Good Talk Uses A Masterful Mix Of Pictures And Words To Speak On Life’s Most Uncomfortable Conversations

Good Talk Uses A Masterful Mix Of Pictures And Words To Speak On Life’s Most Uncomfortable Conversations

Becoming a parent means that you have to explain things you already know to a hungry, developing mind. Kids build a frame of reference off your every word, with parents hoping all the while they can shape someone who’ll add good to the world. That endeavour gets tricky when the world already has certain ideas about you, something Mira Jacob explores in poignant and hilarious ways in her new graphic memoir Good Talk.

[Disclosure note: Good Talk was edited by Chris Jackson, who I’ve known socially for years.]

Good Talk’s subtitle is A Memoir in Conversations, and many of the talks in the book center on Jacob trying to answer the questions of her incessantly inquisitive son Z. He asks pointed questions about Michael Jackson, skin colour, and perceptions of racial difference that Jacob fields as best she can. These conversations harken back to similar ones her East Indian parents and extended family have about her, America, and arranged marriages. Self-assured, snarky, and sad in turns, this memoir lives in the spaces where all-too-important things go unsaid for fear of how they might destroy the connections we need to generate fuller selves.

At first glance, the pages of Good Talk present themselves to the reader with a flat affect. Its chapters don’t unfold in multi-panel pages like graphic novels and other sequential work. But it still homes in on the unique specialised hybridisation typical of those forms. The conversations have rhythms and tensions that dart in and out of the layers of meaning proffered by the pictures. The new release fuses word balloons and photographs with hand-drawn elements, populated with characters who mostly wear static expressions on their faces. In her own renderings of herself, Jacob places a zen-like half-smile on her visage.

This stasis stands as an inspired stylistic choice that highlights the main themes of the book, which is all about the uncomfortable churn rumbling underneath the veneers of our lives.

I did a double-take when I read a page of Mira recalling a moment where she cried with a friend because no tears were drawn on her face. But that double-take faded into an understanding: Isn’t this what we all do, show the world a face that lets us get through the day the way we want? In many of the conversations in Jacob’s book, she doesn’t want her face to serve as a stand-in for the stereotypical projections of others.
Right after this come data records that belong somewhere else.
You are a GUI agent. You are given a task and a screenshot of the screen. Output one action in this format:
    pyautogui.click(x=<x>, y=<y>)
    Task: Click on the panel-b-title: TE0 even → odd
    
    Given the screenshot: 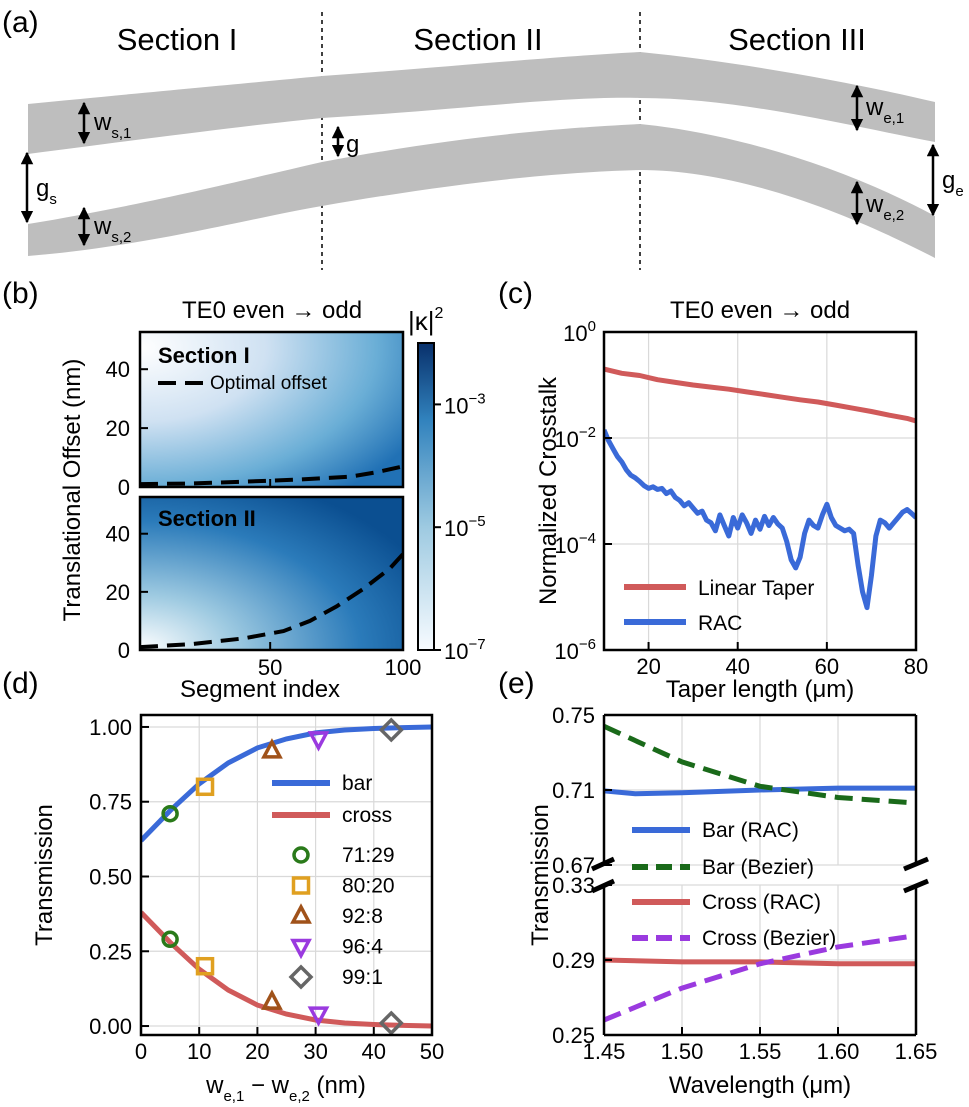 What is the action you would take?
    pyautogui.click(x=272, y=310)
     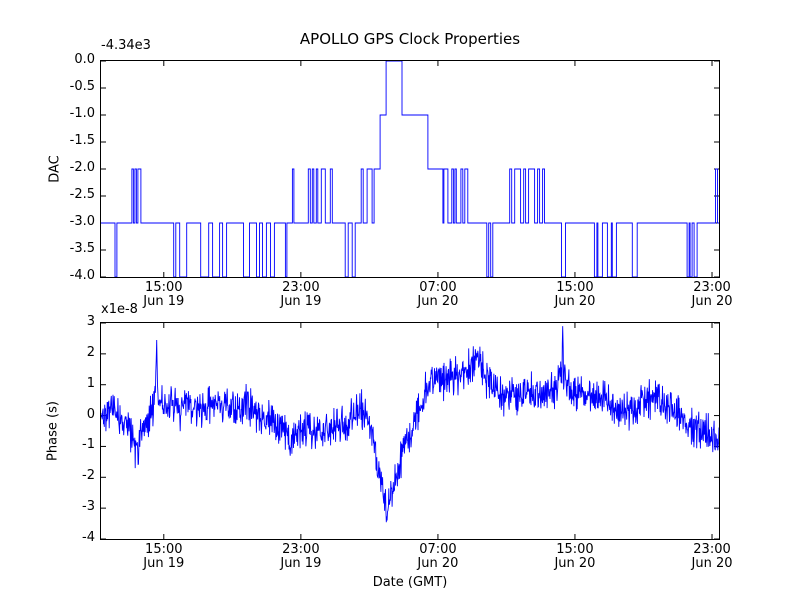 What do you see at coordinates (82, 140) in the screenshot?
I see `y-tick-label: -1.5` at bounding box center [82, 140]. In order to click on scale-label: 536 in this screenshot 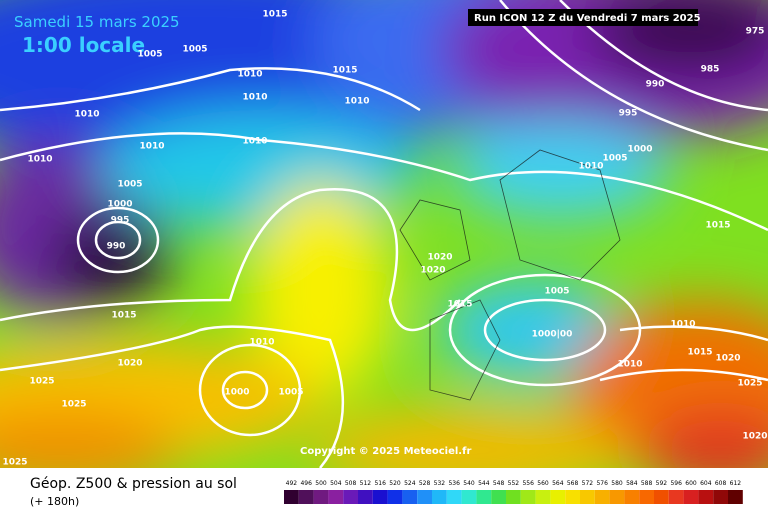, I will do `click(454, 484)`.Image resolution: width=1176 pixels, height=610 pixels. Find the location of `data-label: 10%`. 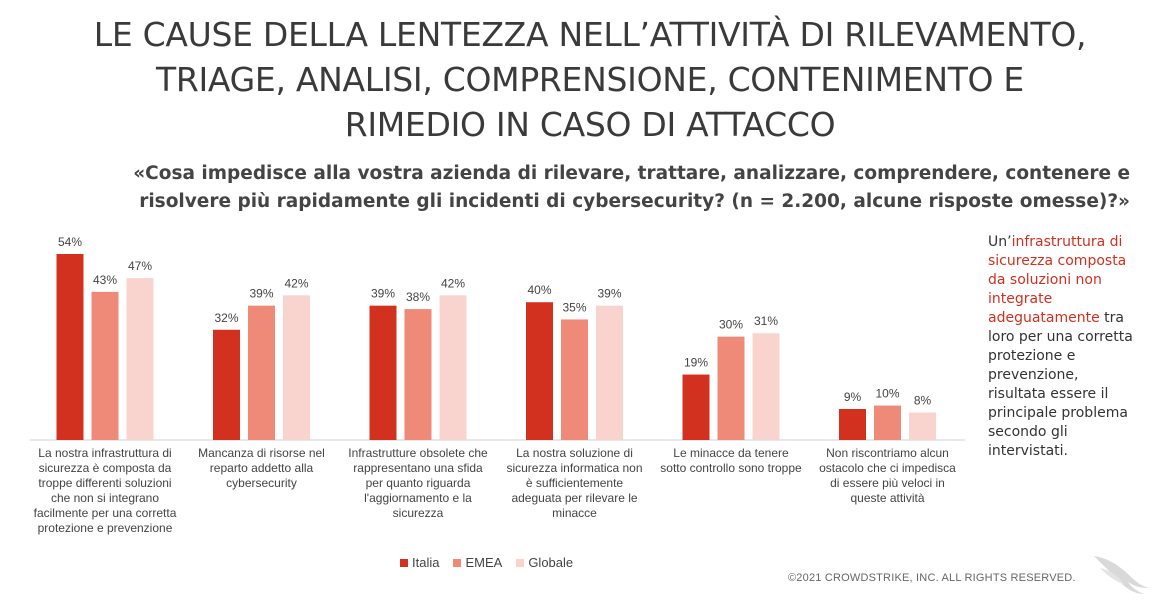

data-label: 10% is located at coordinates (887, 394).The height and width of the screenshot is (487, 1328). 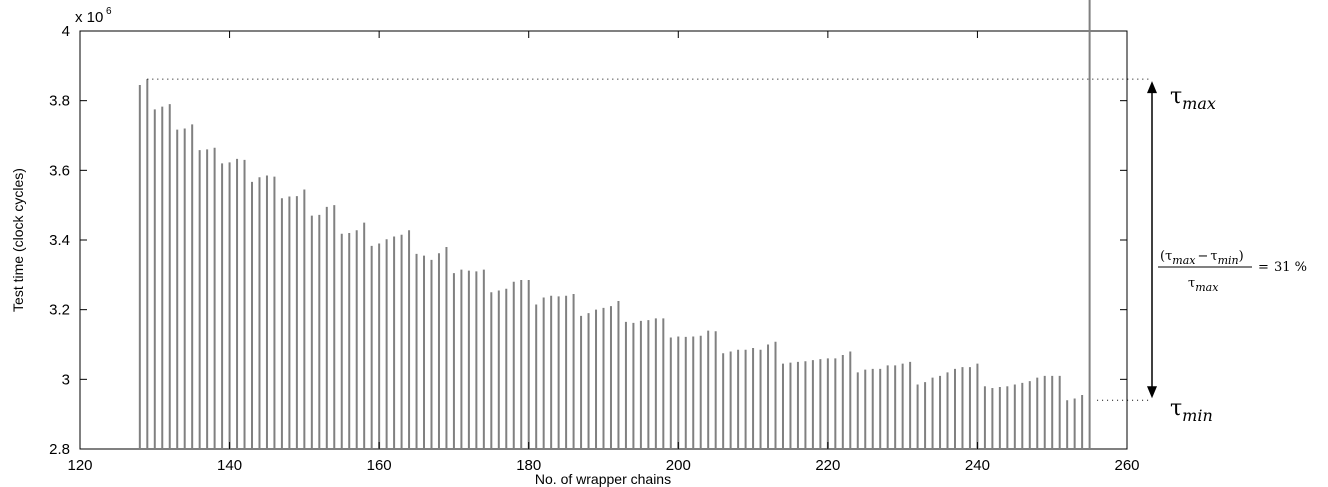 I want to click on svg-text:(τmax−τmin): (τmax − τmin), so click(x=1202, y=258).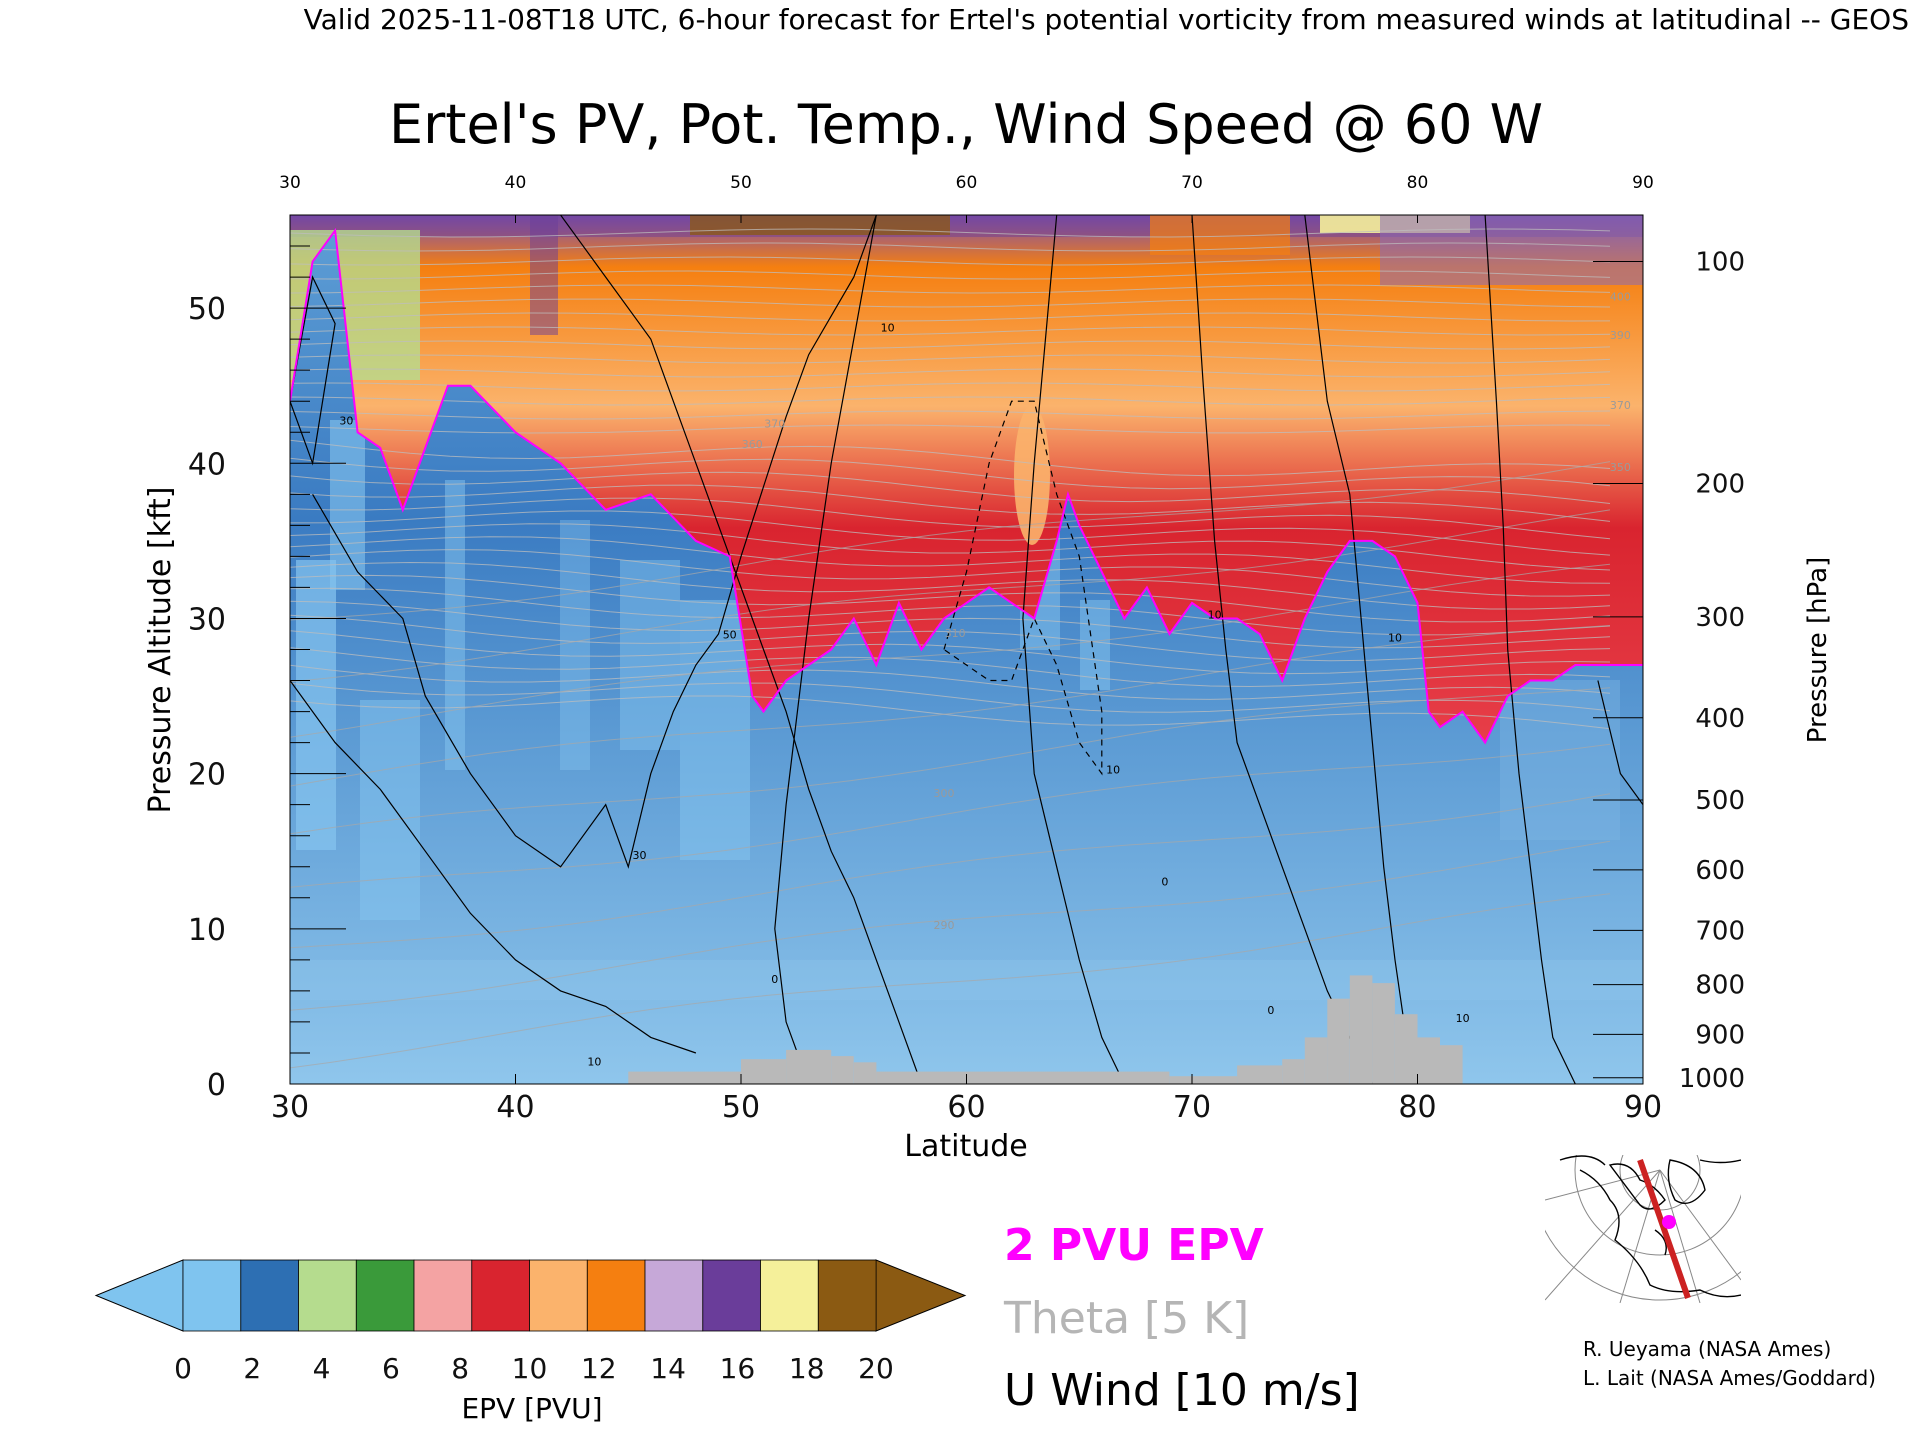  I want to click on y-tick-label: 10, so click(207, 930).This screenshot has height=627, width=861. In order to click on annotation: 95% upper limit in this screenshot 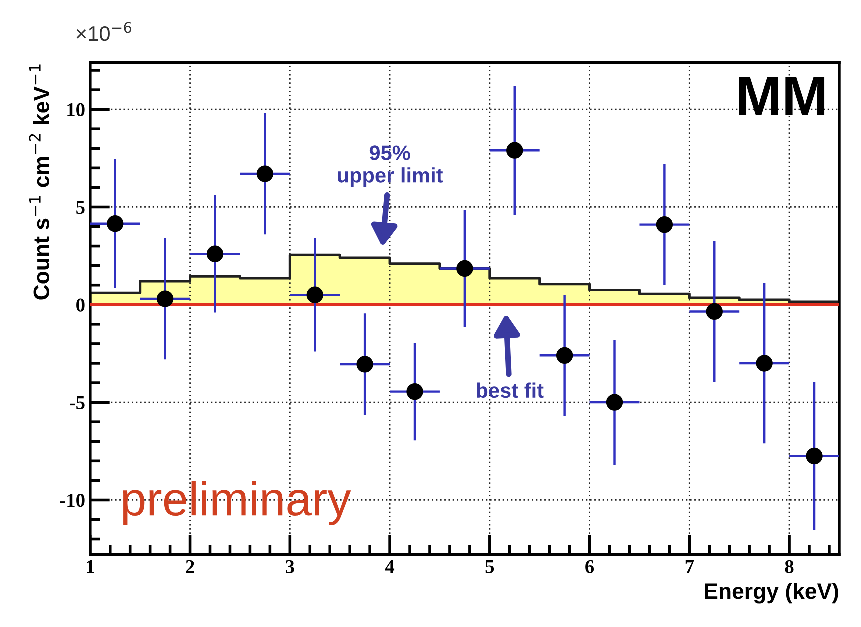, I will do `click(391, 166)`.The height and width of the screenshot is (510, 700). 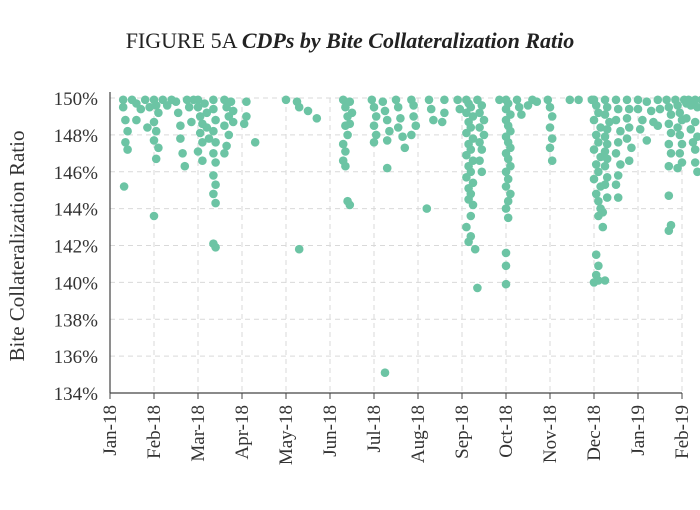 I want to click on y-tick-label: 136%, so click(x=76, y=358).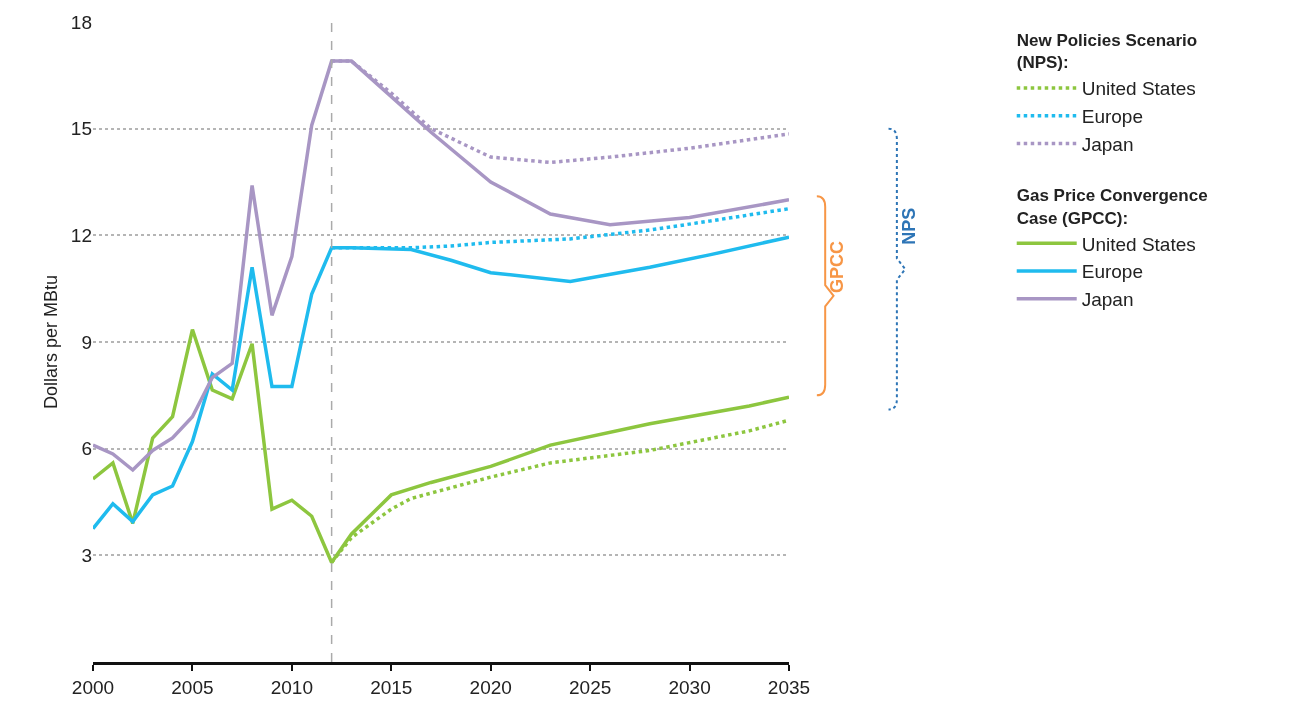  I want to click on text: GPCC, so click(838, 266).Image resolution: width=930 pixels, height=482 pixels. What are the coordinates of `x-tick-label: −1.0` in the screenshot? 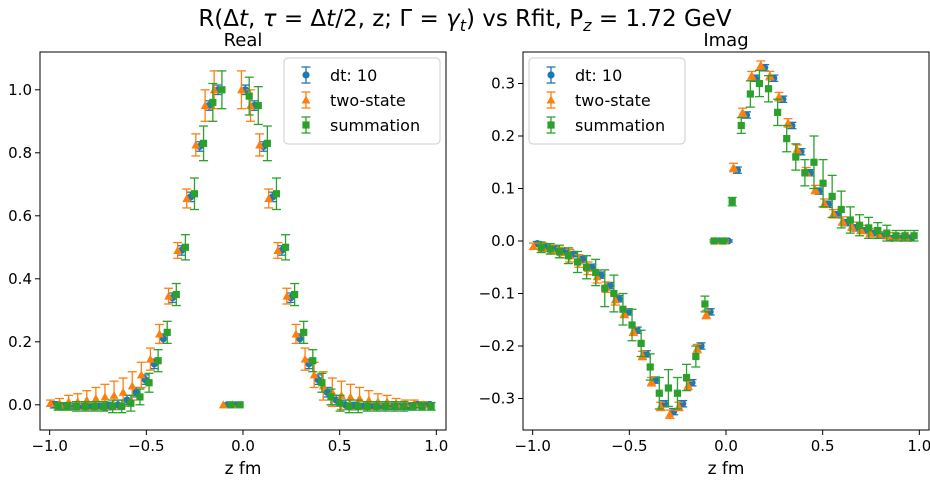 It's located at (532, 446).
As she recounts the awkwardly funny exchanges she has with relatives, random strangers, and her husband, that half-smile reads as incongruously beatific because the Mira in those moments is often dealing with uncomfortable tensions.

When Jacob does shift a facial expression in sequence, the effect is arresting. A page detailing a childhood trip to visit her Indian relatives shows Jacob’s grandmother suggesting that her mother use a skin lightening product on young Mira. Not much changes in the panel where young Mira imagines being “lighter, happier, prettier” — lines around the inner part of her eyebrows disappear, curves around the edges of her mouth grow upward, and the shade of her face becomes brighter. Yet, those minuscule tweaks are enough to make that frame come across as distinctly creepy.

Much of Good Talk is concerned with Jacob’s own shifting sense of self as the child of brown immigrants who lived through 9/11 and the elections of Barack Obama and Donald Trump, and how that impacts how she wants to raise her own son. As a kid, she won a Daughters of the American Revolution essay contest only to endure a chilling reception when she showed up to read her work on stage. As a mother, she struggles to explain the differences between racism and bigotry to her son.

Her book is a winning testament to how some parts of our lives don’t prepare us for the things we thought we’d be ready for. Sometimes, the only way to bridge that gap is to have really awkward dialogues, with oneself and others.